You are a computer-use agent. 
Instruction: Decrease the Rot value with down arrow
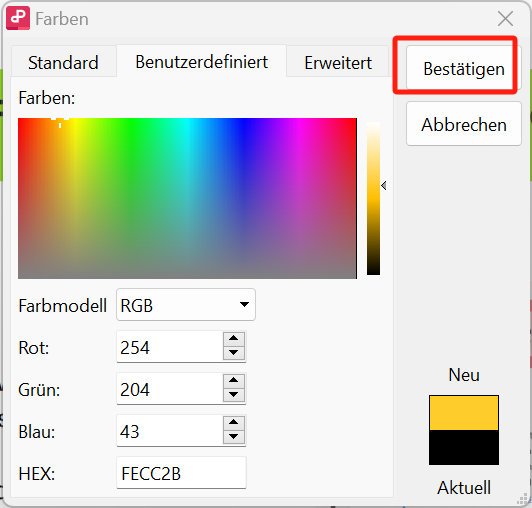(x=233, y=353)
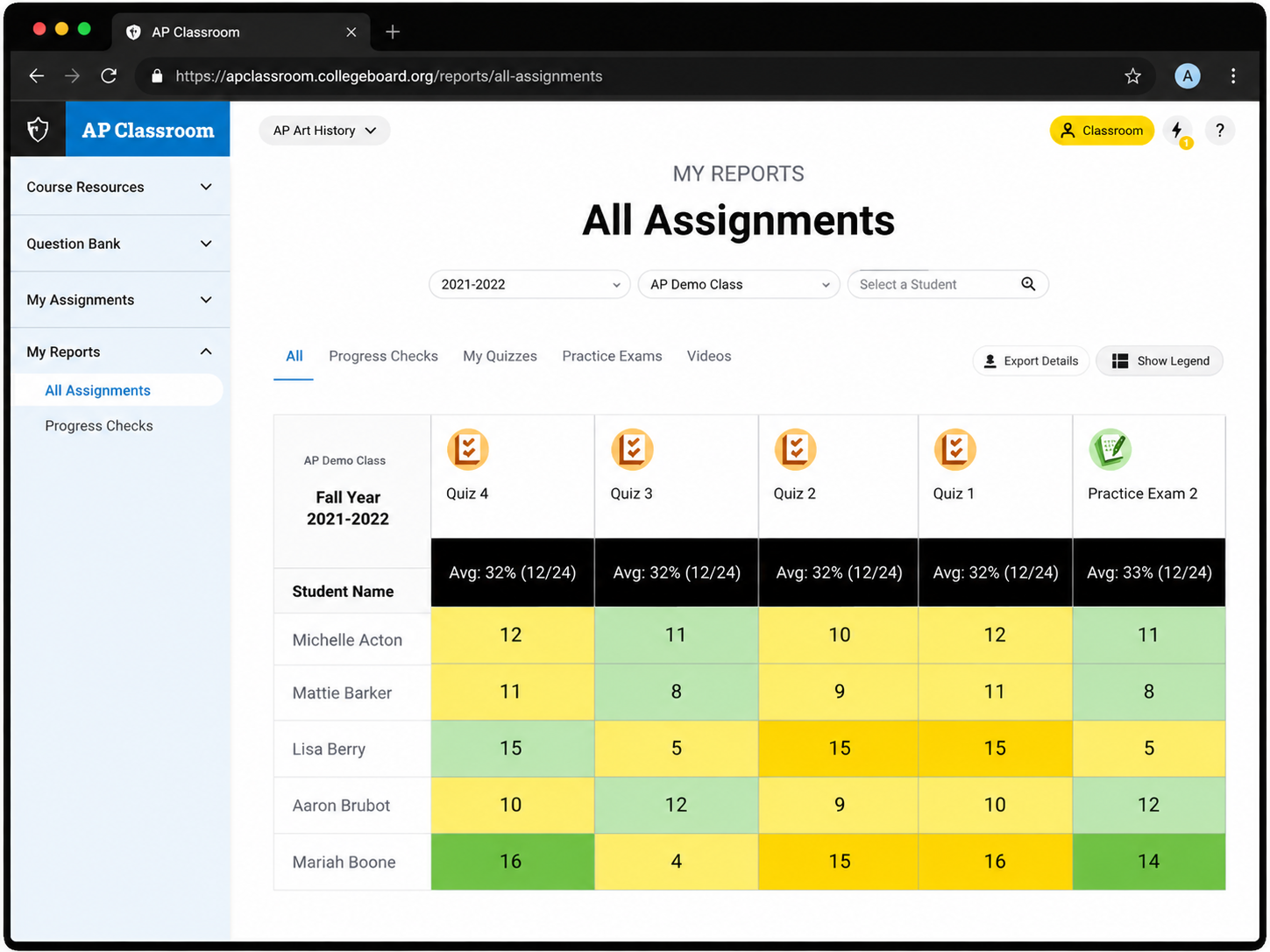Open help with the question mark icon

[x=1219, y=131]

+-------+

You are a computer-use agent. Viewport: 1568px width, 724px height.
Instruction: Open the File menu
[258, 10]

+-------+

[Try it] Going through the entries above, show each line that contains "computer".

[Reply to the exercise]
You are a computer-use agent. 
You are a computer-use agent. Viewport: 1568px width, 724px height.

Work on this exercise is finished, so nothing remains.